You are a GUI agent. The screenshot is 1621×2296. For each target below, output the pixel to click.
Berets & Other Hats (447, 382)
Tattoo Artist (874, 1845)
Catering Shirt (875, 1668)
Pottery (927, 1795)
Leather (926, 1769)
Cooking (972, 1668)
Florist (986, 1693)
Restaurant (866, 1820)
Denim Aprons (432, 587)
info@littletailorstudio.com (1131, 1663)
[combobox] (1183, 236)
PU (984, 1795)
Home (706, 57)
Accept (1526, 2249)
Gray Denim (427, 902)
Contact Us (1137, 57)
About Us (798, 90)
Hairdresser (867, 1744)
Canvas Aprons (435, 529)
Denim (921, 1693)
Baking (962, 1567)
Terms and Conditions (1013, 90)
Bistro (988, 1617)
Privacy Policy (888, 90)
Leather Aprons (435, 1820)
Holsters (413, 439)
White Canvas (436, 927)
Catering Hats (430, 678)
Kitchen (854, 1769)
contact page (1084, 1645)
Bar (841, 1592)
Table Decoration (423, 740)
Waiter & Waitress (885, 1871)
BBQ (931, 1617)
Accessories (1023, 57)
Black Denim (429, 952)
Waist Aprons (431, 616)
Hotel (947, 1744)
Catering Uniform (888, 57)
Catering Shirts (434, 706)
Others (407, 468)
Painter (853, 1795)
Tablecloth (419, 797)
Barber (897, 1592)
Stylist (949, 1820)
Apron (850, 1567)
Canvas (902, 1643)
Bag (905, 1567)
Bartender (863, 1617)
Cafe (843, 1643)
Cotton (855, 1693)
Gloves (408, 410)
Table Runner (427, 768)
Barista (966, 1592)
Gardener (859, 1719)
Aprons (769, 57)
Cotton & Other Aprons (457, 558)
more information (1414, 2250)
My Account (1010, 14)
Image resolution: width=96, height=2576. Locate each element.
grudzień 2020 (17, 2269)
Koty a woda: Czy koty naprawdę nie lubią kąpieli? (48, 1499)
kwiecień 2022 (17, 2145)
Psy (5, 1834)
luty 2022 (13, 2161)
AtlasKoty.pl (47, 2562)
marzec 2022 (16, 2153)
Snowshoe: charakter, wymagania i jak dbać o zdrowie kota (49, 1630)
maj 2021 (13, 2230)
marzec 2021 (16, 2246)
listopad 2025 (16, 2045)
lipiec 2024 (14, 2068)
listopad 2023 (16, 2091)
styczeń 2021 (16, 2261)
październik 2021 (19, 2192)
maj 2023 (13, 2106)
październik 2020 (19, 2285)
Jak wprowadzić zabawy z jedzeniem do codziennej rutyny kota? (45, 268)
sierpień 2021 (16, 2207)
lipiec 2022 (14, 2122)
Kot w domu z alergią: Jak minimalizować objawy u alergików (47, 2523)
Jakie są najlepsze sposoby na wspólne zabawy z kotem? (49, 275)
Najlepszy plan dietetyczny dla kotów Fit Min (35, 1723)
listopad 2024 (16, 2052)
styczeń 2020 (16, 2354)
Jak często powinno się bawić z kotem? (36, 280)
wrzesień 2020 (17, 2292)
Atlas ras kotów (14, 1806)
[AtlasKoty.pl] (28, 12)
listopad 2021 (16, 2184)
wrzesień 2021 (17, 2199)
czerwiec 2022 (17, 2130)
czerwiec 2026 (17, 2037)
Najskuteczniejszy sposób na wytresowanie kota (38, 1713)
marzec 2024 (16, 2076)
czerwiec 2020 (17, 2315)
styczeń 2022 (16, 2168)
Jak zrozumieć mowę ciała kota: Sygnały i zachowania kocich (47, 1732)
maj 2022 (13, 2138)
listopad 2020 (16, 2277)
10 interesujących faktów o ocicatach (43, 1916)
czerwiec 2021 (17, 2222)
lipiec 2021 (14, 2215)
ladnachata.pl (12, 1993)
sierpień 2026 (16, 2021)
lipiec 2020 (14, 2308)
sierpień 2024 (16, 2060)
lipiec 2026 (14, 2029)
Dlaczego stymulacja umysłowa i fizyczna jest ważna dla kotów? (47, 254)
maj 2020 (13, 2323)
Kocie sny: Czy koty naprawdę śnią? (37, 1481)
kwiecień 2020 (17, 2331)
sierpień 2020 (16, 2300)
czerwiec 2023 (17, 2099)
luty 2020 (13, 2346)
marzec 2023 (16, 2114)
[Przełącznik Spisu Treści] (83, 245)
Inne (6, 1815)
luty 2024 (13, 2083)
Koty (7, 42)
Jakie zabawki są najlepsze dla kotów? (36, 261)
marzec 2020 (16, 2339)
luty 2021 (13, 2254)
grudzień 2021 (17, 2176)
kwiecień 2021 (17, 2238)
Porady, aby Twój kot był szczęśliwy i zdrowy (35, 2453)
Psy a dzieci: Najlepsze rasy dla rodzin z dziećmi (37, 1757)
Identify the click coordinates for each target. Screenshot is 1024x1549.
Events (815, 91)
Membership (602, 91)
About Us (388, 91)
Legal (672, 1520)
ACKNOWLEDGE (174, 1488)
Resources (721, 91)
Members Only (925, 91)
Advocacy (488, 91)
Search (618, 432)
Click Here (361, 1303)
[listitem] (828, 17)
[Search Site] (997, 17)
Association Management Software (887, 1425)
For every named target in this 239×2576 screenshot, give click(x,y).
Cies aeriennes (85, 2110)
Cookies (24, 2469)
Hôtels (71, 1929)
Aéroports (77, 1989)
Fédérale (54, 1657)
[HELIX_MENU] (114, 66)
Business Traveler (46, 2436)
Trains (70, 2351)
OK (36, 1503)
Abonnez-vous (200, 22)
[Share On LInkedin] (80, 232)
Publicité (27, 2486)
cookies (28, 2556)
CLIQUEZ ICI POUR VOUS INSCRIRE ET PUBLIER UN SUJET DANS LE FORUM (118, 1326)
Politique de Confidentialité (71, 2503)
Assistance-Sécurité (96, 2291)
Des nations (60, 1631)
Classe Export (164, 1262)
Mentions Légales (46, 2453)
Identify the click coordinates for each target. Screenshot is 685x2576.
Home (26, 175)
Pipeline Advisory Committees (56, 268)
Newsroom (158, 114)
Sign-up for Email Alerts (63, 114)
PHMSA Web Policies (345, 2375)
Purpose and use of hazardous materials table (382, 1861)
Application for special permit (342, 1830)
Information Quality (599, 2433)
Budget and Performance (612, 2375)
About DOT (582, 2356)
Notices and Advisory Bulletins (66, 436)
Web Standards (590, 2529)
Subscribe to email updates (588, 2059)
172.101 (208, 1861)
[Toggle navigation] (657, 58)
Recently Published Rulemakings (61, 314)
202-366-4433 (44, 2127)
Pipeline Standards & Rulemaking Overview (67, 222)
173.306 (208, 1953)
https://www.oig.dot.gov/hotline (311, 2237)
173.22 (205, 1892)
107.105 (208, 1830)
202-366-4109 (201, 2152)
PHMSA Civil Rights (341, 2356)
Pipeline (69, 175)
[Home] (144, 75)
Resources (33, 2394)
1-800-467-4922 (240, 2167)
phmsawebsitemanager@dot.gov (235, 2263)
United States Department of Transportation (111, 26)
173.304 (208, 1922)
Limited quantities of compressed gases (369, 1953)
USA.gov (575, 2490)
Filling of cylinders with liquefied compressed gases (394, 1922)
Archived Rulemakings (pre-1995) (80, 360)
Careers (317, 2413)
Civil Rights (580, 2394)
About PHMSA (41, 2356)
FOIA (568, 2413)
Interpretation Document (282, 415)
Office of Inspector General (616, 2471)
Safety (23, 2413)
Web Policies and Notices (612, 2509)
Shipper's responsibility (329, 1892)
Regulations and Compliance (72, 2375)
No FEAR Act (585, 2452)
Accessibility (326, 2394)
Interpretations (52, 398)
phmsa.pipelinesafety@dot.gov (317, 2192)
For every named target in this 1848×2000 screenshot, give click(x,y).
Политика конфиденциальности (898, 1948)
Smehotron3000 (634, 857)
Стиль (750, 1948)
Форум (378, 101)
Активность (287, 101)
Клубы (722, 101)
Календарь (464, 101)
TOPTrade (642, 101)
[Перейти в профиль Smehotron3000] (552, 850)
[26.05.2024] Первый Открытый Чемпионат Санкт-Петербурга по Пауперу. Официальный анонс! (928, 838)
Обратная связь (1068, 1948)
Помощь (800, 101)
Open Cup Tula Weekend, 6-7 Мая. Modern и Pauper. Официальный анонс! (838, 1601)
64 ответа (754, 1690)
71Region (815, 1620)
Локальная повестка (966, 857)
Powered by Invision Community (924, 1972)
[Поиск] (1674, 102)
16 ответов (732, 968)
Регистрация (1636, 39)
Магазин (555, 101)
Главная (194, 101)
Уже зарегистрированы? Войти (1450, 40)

•••••

→ **ABOUT THIS TASK**
Only the lines from the one with "Powered by Invision Community (924, 1972)" through the last line of the material above are to be duplicated, exactly and with both ends kept.

→ **SOLUTION TO THE PROBLEM**
Powered by Invision Community (924, 1972)
[Поиск] (1674, 102)
16 ответов (732, 968)
Регистрация (1636, 39)
Магазин (555, 101)
Главная (194, 101)
Уже зарегистрированы? Войти (1450, 40)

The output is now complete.